„Es ist vorgekommen, dass ich am Telefon intime Gespräche geführt habe. Wenn ich zu weit gegangen bin, entschuldige ich mich bei denjenigen, die ich schockiert habe.“ Das ist als Entschuldigung dürftig, wenn man als Inhaber einer bedeutenden Machtposition öffentlich mit Vorwürfen konfrontiert ist, man habe diese Position ausgenutzt, seine Untergebenen in schlüpfrige Handy-Dialoge verwickelt und ihnen „Dickpics“ gesendet.
Die eingangs zitierten entschuldigenden Sätze stammen vom französischen Dirigenten François-Xavier Roth. Er hat damit auf einen Investigativartikel der französischen Satire- und Enthüllungszeitung „Le canard enchaîné“ vom 22. Mai reagiert.
Die im „Canard enchaîné“ erhobenen Roth-Vorwürfe, die sich auch auf Textnachrichten und Fotos stützen sollen, die der Redaktion des Magazins vorliegen, wiegen schwer. Sieben namentlich bekannte Musikerinnen und Musiker berichten von Übergriffen. Darunter ist Marie-Annick Nicolas, früher Konzertmeisterin beim Orchestre Philharmonique de Radio France, die angab, aus seinem Hotelzimmer von Roth zu einer „virtuellen Dusche“ eingeladen worden zu sein.

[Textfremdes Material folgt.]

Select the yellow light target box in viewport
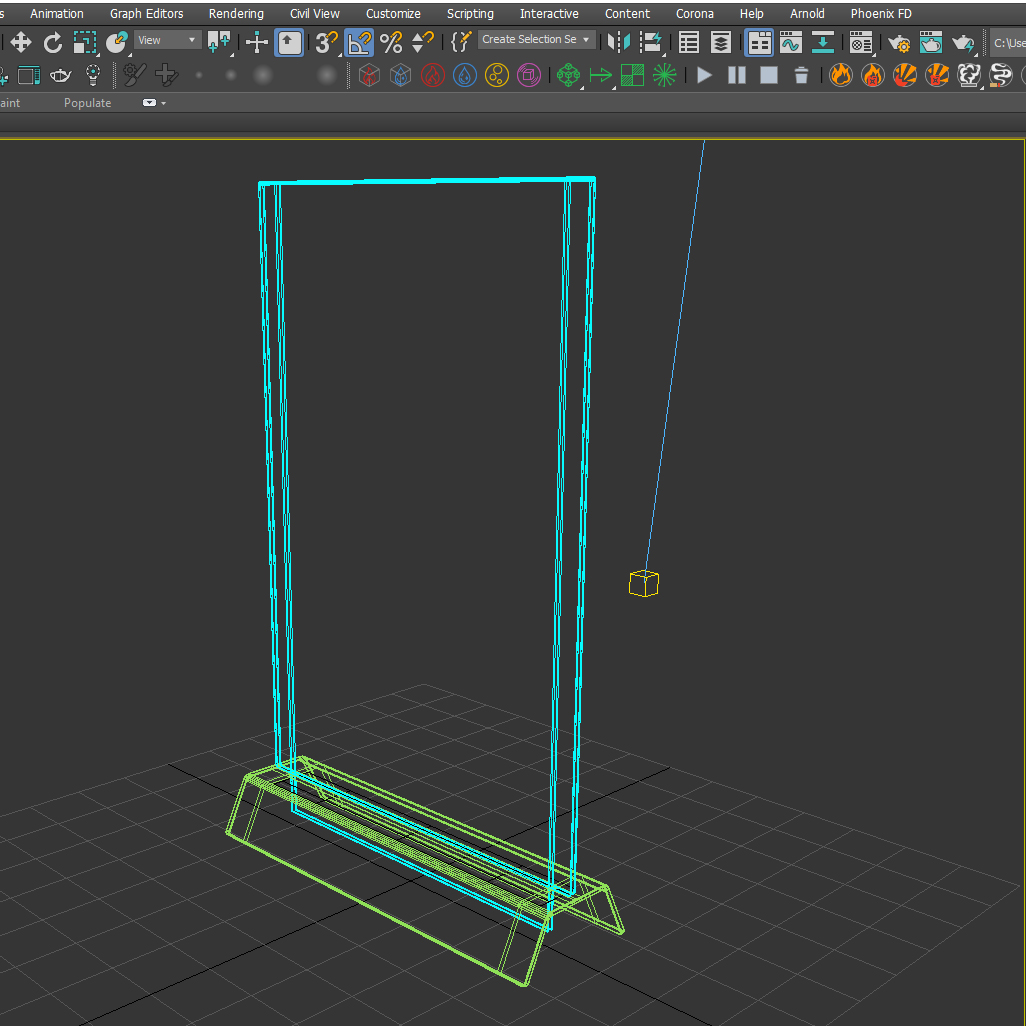Screen dimensions: 1026x1026 (x=643, y=583)
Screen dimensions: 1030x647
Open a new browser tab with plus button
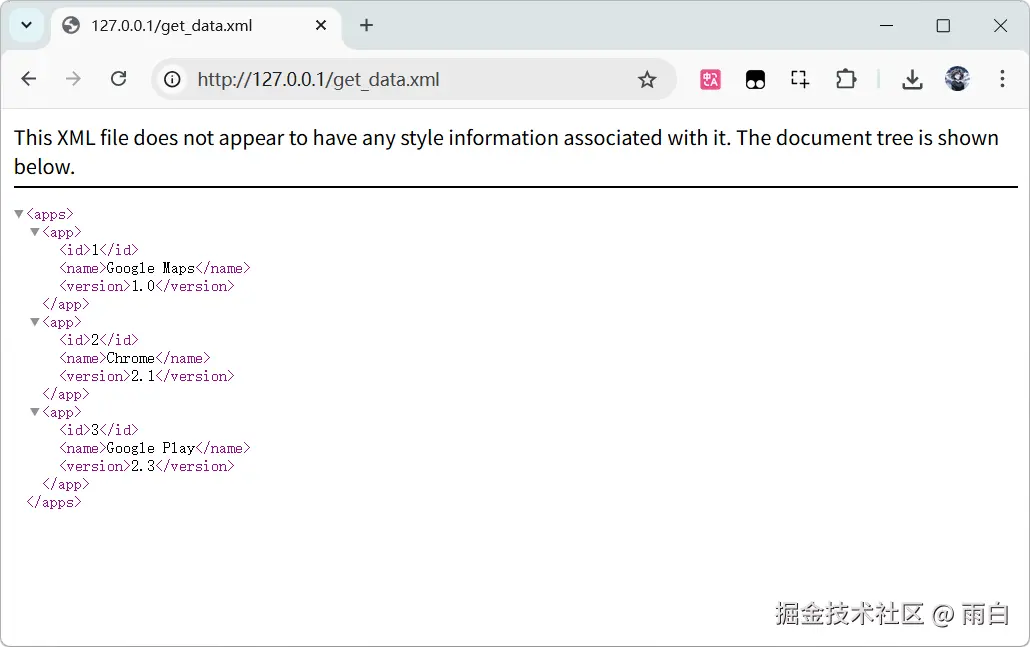(366, 25)
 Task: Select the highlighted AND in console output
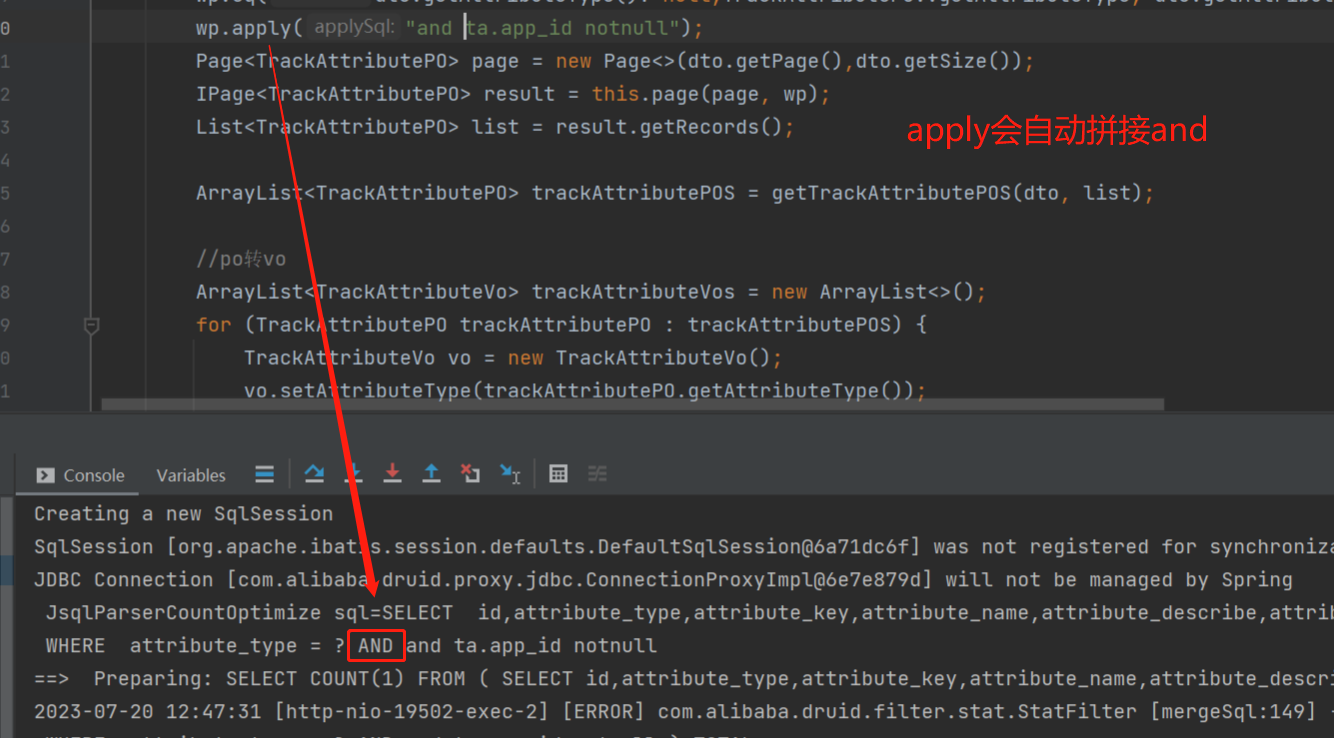[x=376, y=645]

Auch Laurent Bayle, ehemaliger Intendant der Philharmonie de Paris, erklärte dem „Canard enchaîné“, dass er im Rahmen der Chefdirigentenwahl für das Orchestre de Paris (bei der Roth ein Kandidat war) von der Stadt Paris schon 2019 über solche Vorwürfe informiert worden sei.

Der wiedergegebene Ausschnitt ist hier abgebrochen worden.